■ Quelltext:
/---
Benedikts Abschied von seinem Bruder: "Vergelt's Gott, lieber Georg!"
Der Regensburger Bischof Rudolf Voderholzer hat das Wirken des verstorbenen ehemaligen Domkapellmeisters Georg Ratzinger als Priester und Kirchenmusiker gewürdigt. Bei der Totenmesse im Regensburger Dom sprach Voderholzer am Mittwoch von einer "Doppelberufung" und einem "bleibenden Vermächtnis" nicht nur für die Kirche von Regensburg. Ratzingers Lebensleistung verdeutliche, dass Kirchenmusik keine "äußerliche Zutat" zum christlichen Gottesdienst sei. Sie sei selber "ein Medium der Evangelisierung", Chorarbeit und Instrumentalunterricht ein geistlicher Beruf.
\---
■ Vorliegende Einträge:
/---
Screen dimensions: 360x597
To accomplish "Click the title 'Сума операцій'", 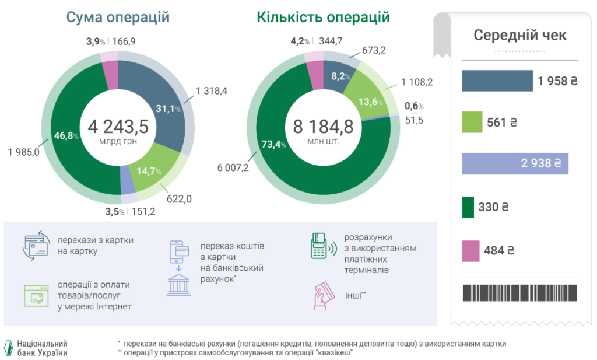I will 118,17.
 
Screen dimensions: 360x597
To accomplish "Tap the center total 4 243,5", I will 118,126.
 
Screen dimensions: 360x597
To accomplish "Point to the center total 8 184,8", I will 323,126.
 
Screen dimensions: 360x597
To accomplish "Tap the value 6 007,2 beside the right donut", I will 233,168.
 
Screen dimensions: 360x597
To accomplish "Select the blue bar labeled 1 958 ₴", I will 497,81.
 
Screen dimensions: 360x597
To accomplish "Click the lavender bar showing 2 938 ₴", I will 515,164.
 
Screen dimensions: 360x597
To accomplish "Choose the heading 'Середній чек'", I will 519,35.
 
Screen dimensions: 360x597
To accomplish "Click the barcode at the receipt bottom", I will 519,293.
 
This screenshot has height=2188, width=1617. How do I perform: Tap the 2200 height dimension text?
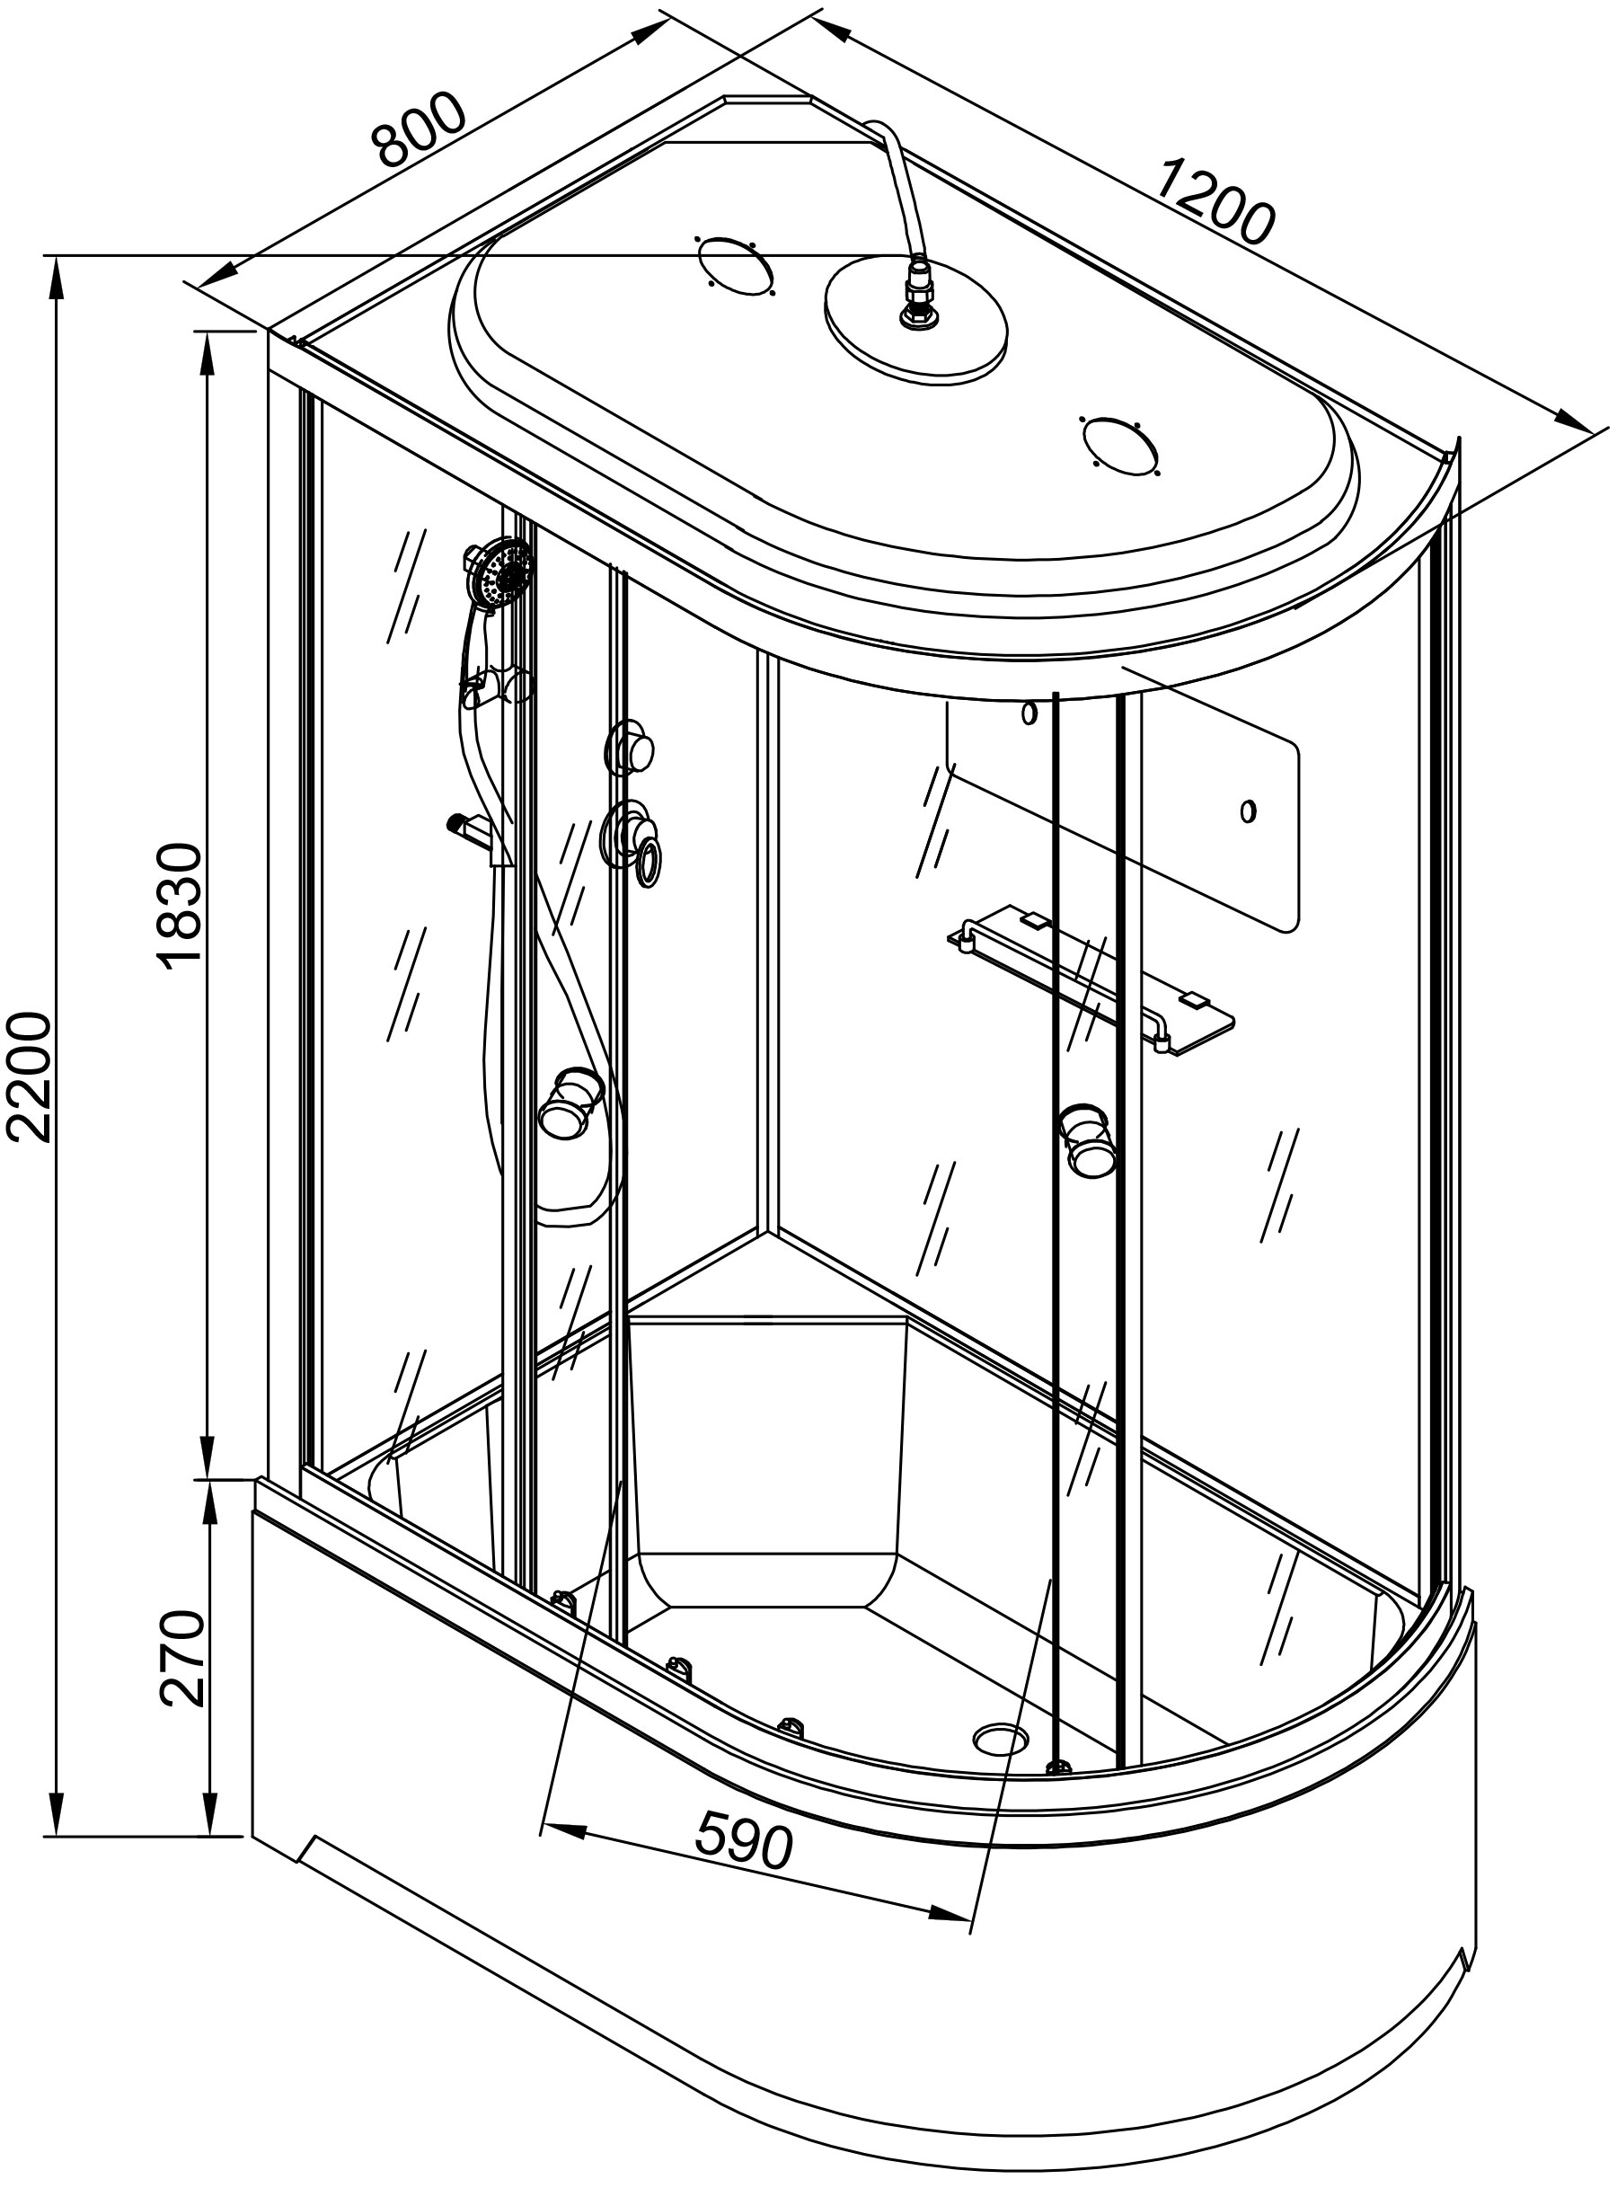[x=28, y=1076]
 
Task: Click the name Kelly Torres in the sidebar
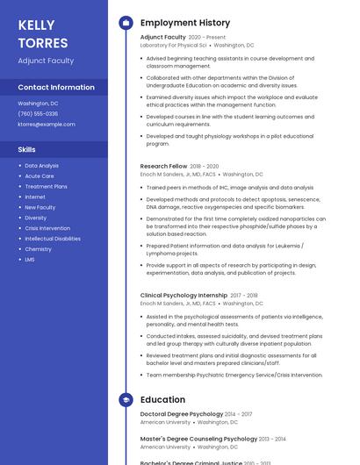(43, 33)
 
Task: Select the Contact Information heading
(56, 87)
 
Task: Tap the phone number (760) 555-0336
(38, 113)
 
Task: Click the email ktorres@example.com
(47, 124)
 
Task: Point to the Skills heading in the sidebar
(27, 149)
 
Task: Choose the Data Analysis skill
(41, 165)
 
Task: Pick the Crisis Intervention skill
(47, 228)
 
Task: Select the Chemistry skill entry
(38, 249)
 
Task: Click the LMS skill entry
(30, 260)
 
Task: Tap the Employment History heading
(185, 23)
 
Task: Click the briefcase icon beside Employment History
(126, 23)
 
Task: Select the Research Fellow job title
(163, 166)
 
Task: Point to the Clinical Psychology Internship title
(184, 296)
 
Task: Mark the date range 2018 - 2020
(205, 166)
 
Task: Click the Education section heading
(162, 400)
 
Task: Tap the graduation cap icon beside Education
(126, 400)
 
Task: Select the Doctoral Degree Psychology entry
(182, 414)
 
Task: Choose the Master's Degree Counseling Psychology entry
(198, 439)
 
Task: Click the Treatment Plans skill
(46, 186)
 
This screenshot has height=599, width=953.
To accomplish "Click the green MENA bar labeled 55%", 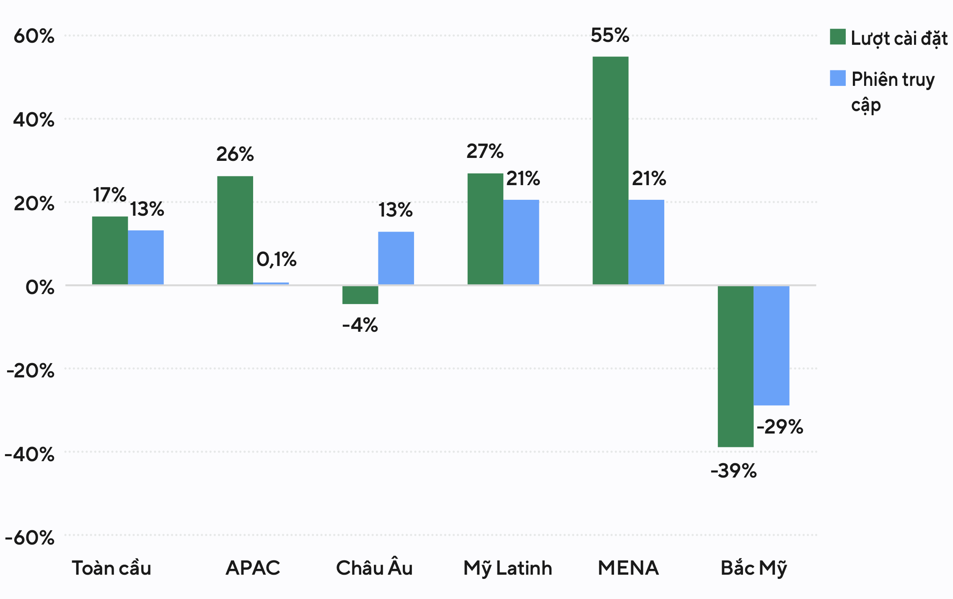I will [610, 170].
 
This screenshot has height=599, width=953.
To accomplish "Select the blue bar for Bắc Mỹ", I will [771, 345].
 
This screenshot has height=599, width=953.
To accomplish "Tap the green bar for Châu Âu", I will [360, 295].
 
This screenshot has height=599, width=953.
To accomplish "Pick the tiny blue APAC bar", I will [271, 284].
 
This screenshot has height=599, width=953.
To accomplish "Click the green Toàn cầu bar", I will [110, 250].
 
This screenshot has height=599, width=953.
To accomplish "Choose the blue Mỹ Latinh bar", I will [521, 242].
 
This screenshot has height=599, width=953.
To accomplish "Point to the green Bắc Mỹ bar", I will [735, 366].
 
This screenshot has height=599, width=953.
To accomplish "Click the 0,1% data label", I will [276, 259].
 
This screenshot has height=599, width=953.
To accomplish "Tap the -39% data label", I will [733, 471].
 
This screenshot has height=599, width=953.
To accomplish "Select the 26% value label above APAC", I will [235, 154].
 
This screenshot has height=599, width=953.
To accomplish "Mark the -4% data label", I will [360, 325].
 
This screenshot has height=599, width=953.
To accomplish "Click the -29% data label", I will [779, 427].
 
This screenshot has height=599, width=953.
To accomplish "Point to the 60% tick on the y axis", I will [34, 36].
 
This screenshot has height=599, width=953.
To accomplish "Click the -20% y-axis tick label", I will [30, 371].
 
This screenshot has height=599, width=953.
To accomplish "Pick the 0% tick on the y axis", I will [40, 287].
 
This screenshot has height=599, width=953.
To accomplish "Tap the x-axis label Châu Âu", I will [374, 568].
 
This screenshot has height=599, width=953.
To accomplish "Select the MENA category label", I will [628, 568].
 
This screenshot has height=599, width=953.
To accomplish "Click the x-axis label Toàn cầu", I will [111, 568].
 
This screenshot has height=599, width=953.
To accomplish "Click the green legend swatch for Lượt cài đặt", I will [837, 37].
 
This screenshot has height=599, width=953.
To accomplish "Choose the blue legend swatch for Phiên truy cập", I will [837, 78].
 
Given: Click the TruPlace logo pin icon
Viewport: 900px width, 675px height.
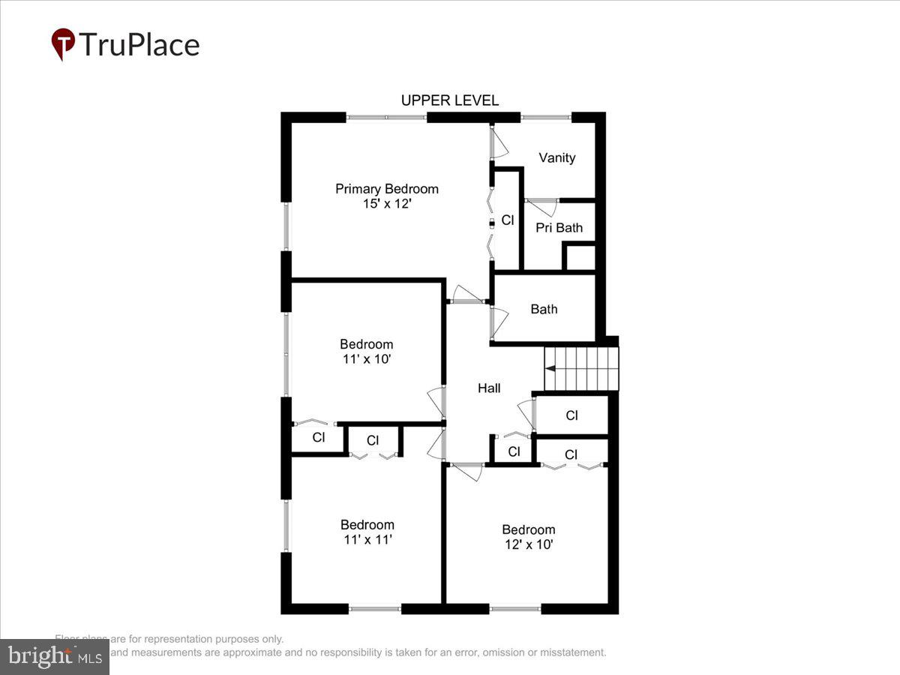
\---
■ Aufgaben:
1) Gib bitte den Abschnitt des Quelltexts wörtlich wieder, der mit den Worten „Der Regensburger Bischof“ beginnt und mit „ein geistlicher Beruf.“ endet.
2) Beantworte anhand des Quelltexts:
(a) An welchem Wochentag fand die Totenmesse im Regensburger Dom statt?
(b) Welches frühere Amt hatte Georg Ratzinger inne?
(c) Als was bezeichnete Voderholzer die Kirchenmusik selbst?
Die Einträge stehen für sich und gehören nicht zum Quelltext.

■ Lösungen je Aufgabe:
1)
Der Regensburger Bischof Rudolf Voderholzer hat das Wirken des verstorbenen ehemaligen Domkapellmeisters Georg Ratzinger als Priester und Kirchenmusiker gewürdigt. Bei der Totenmesse im Regensburger Dom sprach Voderholzer am Mittwoch von einer "Doppelberufung" und einem "bleibenden Vermächtnis" nicht nur für die Kirche von Regensburg. Ratzingers Lebensleistung verdeutliche, dass Kirchenmusik keine "äußerliche Zutat" zum christlichen Gottesdienst sei. Sie sei selber "ein Medium der Evangelisierung", Chorarbeit und Instrumentalunterricht ein geistlicher Beruf.

2)
(a) Am Mittwoch.
(b) Er war Domkapellmeister.
(c) Als „ein Medium der Evangelisierung“.